Yeah that would be unwise. I doubt any assurance that Glowforge might give you would protect you from a clear copyright/trademark dispute. Tying this issue to the AI image generator is a red herring – this sort of issue isn’t unique to the magic canvas feature.
Plus, it clearly looks like there is an artist’s signature in the top image.
The image set that magic canvas uses to make its images have images that have signatures in them. This doesn’t mean much in terms of copyright or legality on its own, but it does seem … not great? Anyway, then the algorithm gets the idea that “you know, images often have these weird squiggly things in the corner, I’ll try to make something that looks like those squiggles”… and you get this. So the answer to your rhetorical(?) question:
It’s not mine. Is it yours?
… is that it’s nobody’s. It just kinda looks like a bunch of signatures that it’s seen in its (potentially) millions of source images that had signatures. It makes up some sort of nonsense and refines it until is says “yeah, that’s kind of what those other pics look like”. (not to anthropomorphize, but anyway)
@glowforge - do you have a legal statement saying you are granting us use of these images?
While GF may answer you, they don’t officially read this forum, so you might not want to hold your breath on any kind of a reply, and definitely wouldn’t hold my breath on a definitive statement from the legal team. It’s in GF’s best interests to leave it a little broad and vague here, getting in the weeds is asking for nit-picky legal issues (and posts).
Have you contracted with Disney?
I’ll assume that you’re being rhetorical here, but in case you aren’t: Of course not.

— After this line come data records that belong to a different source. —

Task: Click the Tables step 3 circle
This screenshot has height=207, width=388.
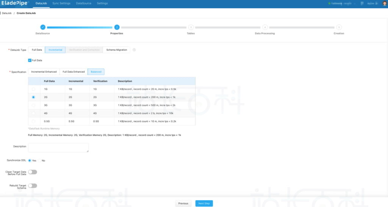Action: pos(191,27)
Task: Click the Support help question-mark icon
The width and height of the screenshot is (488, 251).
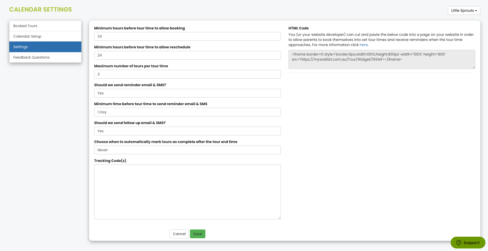Action: [459, 243]
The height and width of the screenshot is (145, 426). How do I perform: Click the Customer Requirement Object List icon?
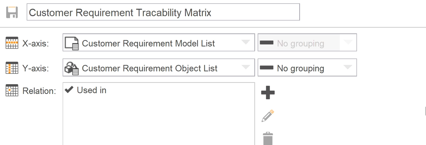[72, 68]
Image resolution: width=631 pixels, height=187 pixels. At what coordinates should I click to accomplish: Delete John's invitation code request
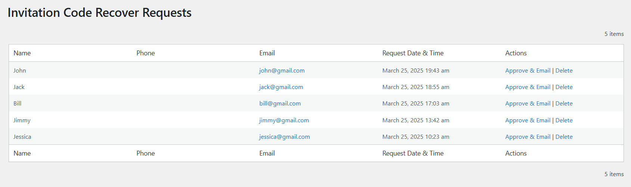564,71
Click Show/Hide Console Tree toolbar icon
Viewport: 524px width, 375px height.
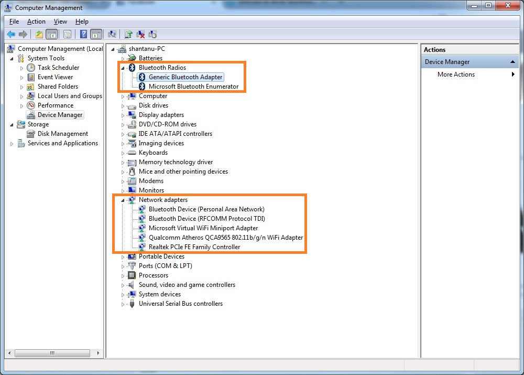click(51, 34)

Come on, they’d have to work out deals with every copyright/trademark holder in the world by your logic. Clearly not possible. Glowforge is a front end to a third-party image generator system (I suspect Stable Diffusion, but they won’t say), so I’m pretty confident that Glowforge has several layers of legal protection. They provide the system, if you ask it to make images that violate trademark and then sell them then that’s on you. Think of it this way: If a bank robber drives a F150 to rob a bank, does the bank blame Ford? It’s a bit of a rough analogy, but it’s sort of accurate here.